Migraines are the only pain I have ever experienced that I can't think my way around. Mind over matter is impossible when it is your mind that is screaming and throbbing in excruciating pain. And this is coming from someone who was in labor for four days. Yeah, I said days. That is a hell of a story that I will share with you sometime.

People who have not experienced migraines just cannot understand the torture. Many, many people get them for too many reasons to list. Mine are hormonally triggered, when my estrogen levels drop my brain throws a fit. I normally have a few warning signs the day or two before called auras. Mine are numbness and tingling in the left side of my face, light flashes in the peripheral vision of the left eye and sometimes slurred speech or uncontrolled spoonerisms. (What is a spoonerism?)

This is an example of how the female hormones rise and drop over the course of a cycle. 
(I do not own this photo and could not find proper attribution) 

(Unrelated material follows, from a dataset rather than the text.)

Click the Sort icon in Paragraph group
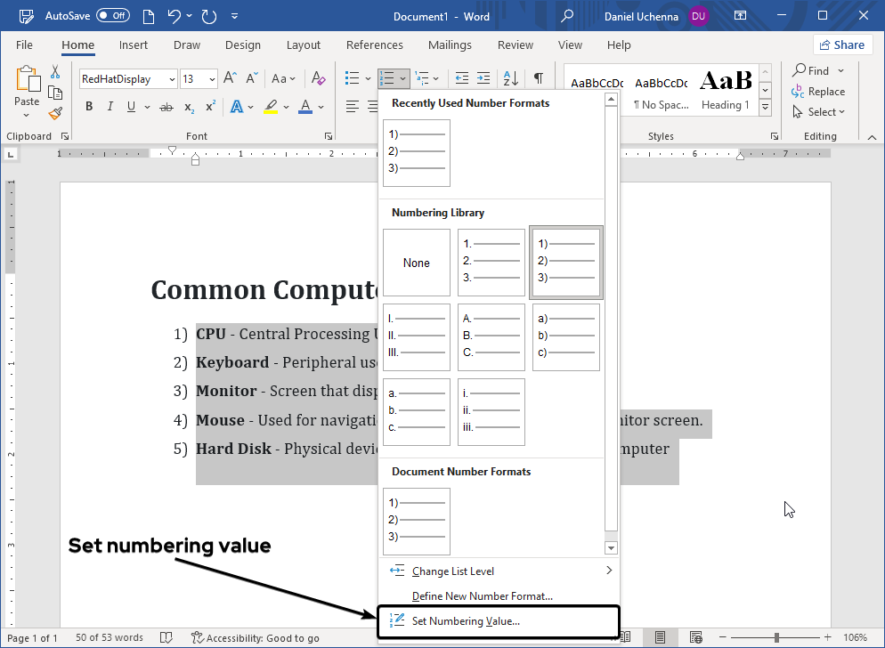885x648 pixels. pos(510,78)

Menstrual migraines are fairly common in women. I have had a migraine for 2 to 5 days of every month for many years. I have just pushed through the best I can. With my advancing age and progression toward menopause my body makes less and less estrogen for itself, meaning more migraines. For the last three months I have had 5 to 10 days of blinding pain that I can feel even in my sleep, in two convenient installments. I get a week and a half of relief between each migraine. I still manage to go to work every day, but I do lose a lot of hours from being slow to get there in the morning because I'm throwing up and needing long lunches to medicate and nap. A few of my coworkers, mostly men, also suffer from migraines and there is a lot of sympathy and care in the office which helps a great deal.

Nobody likes the brain pain.

But what is the answer? How can I stop them if they are triggered by my own body? That is the next step of the journey. I am researching options. I started here : Migraine Research Foundation

Now I am checking out a local PA who specializes in neurology and has a working knowledge of the endocrine system. At least that's what I heard from the lady working at the mailbox place. Every lead is a good one in this medical detective work. That is what a person has to do in order to get the best possible medical professional match for their particular issues. Most doctors just throw pain pills at you. I want to treat the cause, not just the symptoms. And how will pain pills affect my PMDD symptoms? They are known to cause depression and anxiety. Um, no.